-- Opening Marker --

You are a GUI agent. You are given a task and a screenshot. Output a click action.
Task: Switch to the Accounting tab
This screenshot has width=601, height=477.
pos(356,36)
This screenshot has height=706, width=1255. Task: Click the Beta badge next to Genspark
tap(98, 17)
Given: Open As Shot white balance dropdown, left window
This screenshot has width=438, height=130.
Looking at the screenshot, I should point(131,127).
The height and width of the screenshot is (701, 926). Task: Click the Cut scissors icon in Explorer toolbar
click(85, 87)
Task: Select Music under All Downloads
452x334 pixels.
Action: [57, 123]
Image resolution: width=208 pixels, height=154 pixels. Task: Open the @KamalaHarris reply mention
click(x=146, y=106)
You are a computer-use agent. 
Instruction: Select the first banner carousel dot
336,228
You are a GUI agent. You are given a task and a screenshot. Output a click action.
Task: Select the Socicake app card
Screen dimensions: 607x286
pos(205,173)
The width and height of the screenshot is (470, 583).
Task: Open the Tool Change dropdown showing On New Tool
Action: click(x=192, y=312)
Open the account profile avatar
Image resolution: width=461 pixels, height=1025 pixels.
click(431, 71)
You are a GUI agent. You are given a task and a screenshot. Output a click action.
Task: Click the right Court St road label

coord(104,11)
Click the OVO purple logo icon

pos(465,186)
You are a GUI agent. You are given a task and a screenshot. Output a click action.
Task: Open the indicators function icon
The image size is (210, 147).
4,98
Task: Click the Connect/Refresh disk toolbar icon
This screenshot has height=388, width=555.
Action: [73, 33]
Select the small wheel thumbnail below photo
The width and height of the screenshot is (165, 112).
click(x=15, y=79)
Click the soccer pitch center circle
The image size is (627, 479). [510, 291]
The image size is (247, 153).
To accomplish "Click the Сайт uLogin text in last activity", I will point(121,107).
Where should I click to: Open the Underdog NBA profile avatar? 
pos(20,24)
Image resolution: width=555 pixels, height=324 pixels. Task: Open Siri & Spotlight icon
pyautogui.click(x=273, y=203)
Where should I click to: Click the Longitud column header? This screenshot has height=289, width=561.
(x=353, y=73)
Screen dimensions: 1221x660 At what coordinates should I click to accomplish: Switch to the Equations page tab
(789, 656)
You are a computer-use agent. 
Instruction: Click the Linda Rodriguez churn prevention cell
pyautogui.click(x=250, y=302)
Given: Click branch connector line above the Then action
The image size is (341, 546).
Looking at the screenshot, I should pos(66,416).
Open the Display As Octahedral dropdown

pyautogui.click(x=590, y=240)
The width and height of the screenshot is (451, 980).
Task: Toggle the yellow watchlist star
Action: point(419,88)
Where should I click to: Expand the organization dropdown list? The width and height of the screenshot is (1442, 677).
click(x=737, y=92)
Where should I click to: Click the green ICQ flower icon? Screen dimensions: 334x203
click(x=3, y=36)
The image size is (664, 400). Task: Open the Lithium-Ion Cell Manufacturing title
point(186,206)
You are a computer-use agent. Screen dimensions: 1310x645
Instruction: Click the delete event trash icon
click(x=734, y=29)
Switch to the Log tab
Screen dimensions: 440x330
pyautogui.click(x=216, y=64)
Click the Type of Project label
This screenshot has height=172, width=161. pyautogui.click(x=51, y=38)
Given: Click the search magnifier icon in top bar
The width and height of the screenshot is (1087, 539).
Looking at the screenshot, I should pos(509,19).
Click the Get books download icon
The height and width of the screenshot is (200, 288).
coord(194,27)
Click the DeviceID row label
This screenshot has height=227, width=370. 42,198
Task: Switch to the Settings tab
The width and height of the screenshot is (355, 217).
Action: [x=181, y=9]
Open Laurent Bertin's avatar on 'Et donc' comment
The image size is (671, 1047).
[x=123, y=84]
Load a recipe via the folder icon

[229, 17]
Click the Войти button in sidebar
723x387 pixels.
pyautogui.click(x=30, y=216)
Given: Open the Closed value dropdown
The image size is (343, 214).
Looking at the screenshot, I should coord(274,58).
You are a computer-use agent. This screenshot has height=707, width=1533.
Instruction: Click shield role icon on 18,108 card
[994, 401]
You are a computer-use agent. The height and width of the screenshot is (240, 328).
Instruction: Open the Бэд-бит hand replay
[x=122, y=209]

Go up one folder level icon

-- Closing Marker --

- _About this task_
The answer must be the lines from the one containing "The width and height of the screenshot is (355, 217)." through the last line of the records, copied exactly, with nothing else.

- _Expected answer_
The width and height of the screenshot is (355, 217).
Action: [x=181, y=9]
Open Laurent Bertin's avatar on 'Et donc' comment
The image size is (671, 1047).
[x=123, y=84]
Load a recipe via the folder icon

[229, 17]
Click the Войти button in sidebar
723x387 pixels.
pyautogui.click(x=30, y=216)
Given: Open the Closed value dropdown
The image size is (343, 214).
Looking at the screenshot, I should coord(274,58).
You are a computer-use agent. This screenshot has height=707, width=1533.
Instruction: Click shield role icon on 18,108 card
[994, 401]
You are a computer-use agent. The height and width of the screenshot is (240, 328).
Instruction: Open the Бэд-бит hand replay
[x=122, y=209]

Go up one folder level icon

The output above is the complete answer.